It's one of the world's most important assets...
It just went from one extreme to the other...
And because of its role in the global economy, its next move could tell us a lot about what's to come in the markets.
U.S. stocks, foreign stocks, commodities... They're all affected by the U.S. dollar.
So today, we'll look at the recent action in the dollar. We'll show you where it's likely to go from here. And we'll tell you what it means for the markets.
A currency acts a lot like the share price of a country. And relative to other currencies, the U.S. dollar has a history of stability. For that reason, countries around the world hold it in their reserves... and use it to conduct international trade.
This makes the U.S. dollar the world's "reserve currency."
International assets like energy and precious metals are often priced in dollars. So when other countries or businesses want to buy these assets – or goods that are made in the U.S. – they first need to buy dollars.
When the dollar is weak, folks with other currencies can buy more dollars... and more U.S.-made goods. When the dollar is strong, they can buy less.
This contributes to strength and weakness, respectively, in U.S. businesses.
Also, when the dollar falls, it takes more dollars to buy a barrel of oil or an ounce of gold, for example. So a falling dollar usually corresponds
For most of 2015 and 2016, the dollar traded in a big, sideways range. Then last year, after briefly breaking out of its range to the upside, the dollar plunged through the lower bound of that same range.
As you can see in the chart below, the dollar has rallied over the past few weeks. And it's getting close to "testing" the lower part of its former range. Traders call this level "resistance," because asset prices often reverse when they rise up to important points like this...

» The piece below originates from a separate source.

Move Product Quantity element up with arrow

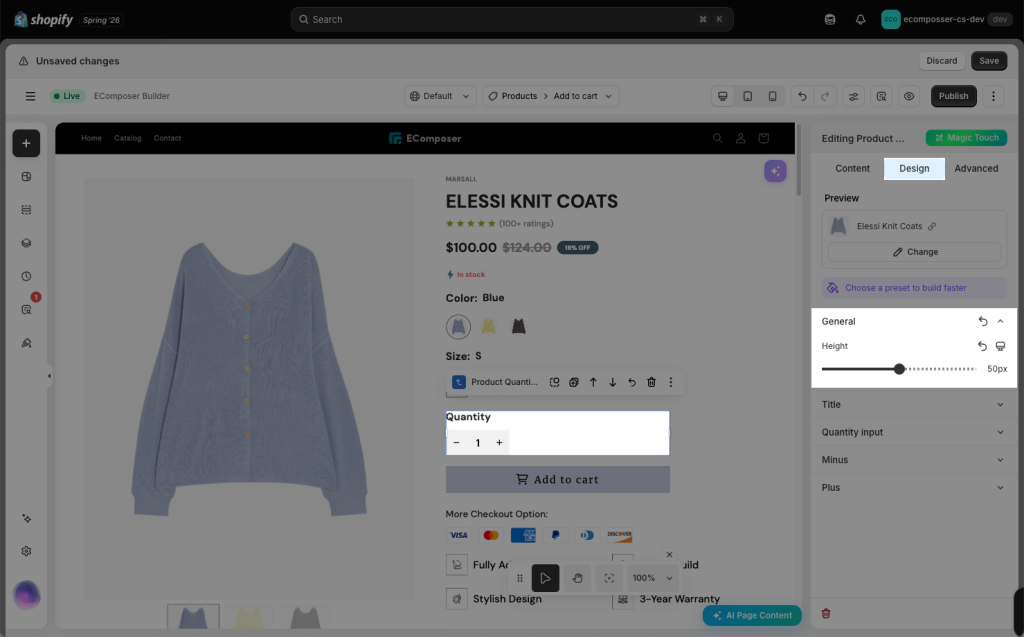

After such a sharp drop last year, it's not surprising to see the dollar stage a strong rally. But this price level is an obstacle that could end the rally.
And it's not the only one...
As we noted above, the dollar has gone from one extreme to the other. You can see these extremes in the relative strength index, or "RSI."
The RSI measures overbought and oversold conditions. When an asset drops hard and becomes oversold (with an RSI below 30), it can be a good idea to bet on a short-term rally. When an asset rises quickly and becomes overbought (with an RSI above 70), it's a good idea to be cautious. It may be due for at least a short-term drop.
As you can see in the chart below, the dollar dropped at the start of the year and its RSI fell as low as 19.5. It was oversold. Now, with the dollar's rally, it has an RSI of 74. It's overbought...
What happens next is important...
A lot of investors and traders are now calling for a stronger dollar. But if it can't break above these levels, it could fall all the way down to its early 2014 levels (around 80). That's a huge drop that few are expecting.
If the dollar's decline continues, we'll likely see a strong move higher in commodities. It would also support big U.S. businesses that sell goods internationally and their stocks.
It would open up a lot of great trading opportunities in these areas.
If the dollar breaks through its resistance, it would be a major sign of strength... And it could rally back up to the top of its previous range (around 100).
That would be a major headwind for commodities. And it could add to the worries about U.S. stocks.
For foreign stocks, though, a strong dollar is a supporting tailwind. It makes foreign goods cheaper for U.S. buyers... So foreign businesses benefit from increased exports.
In a "stronger dollar" scenario, we'll look for more trading opportunities abroad.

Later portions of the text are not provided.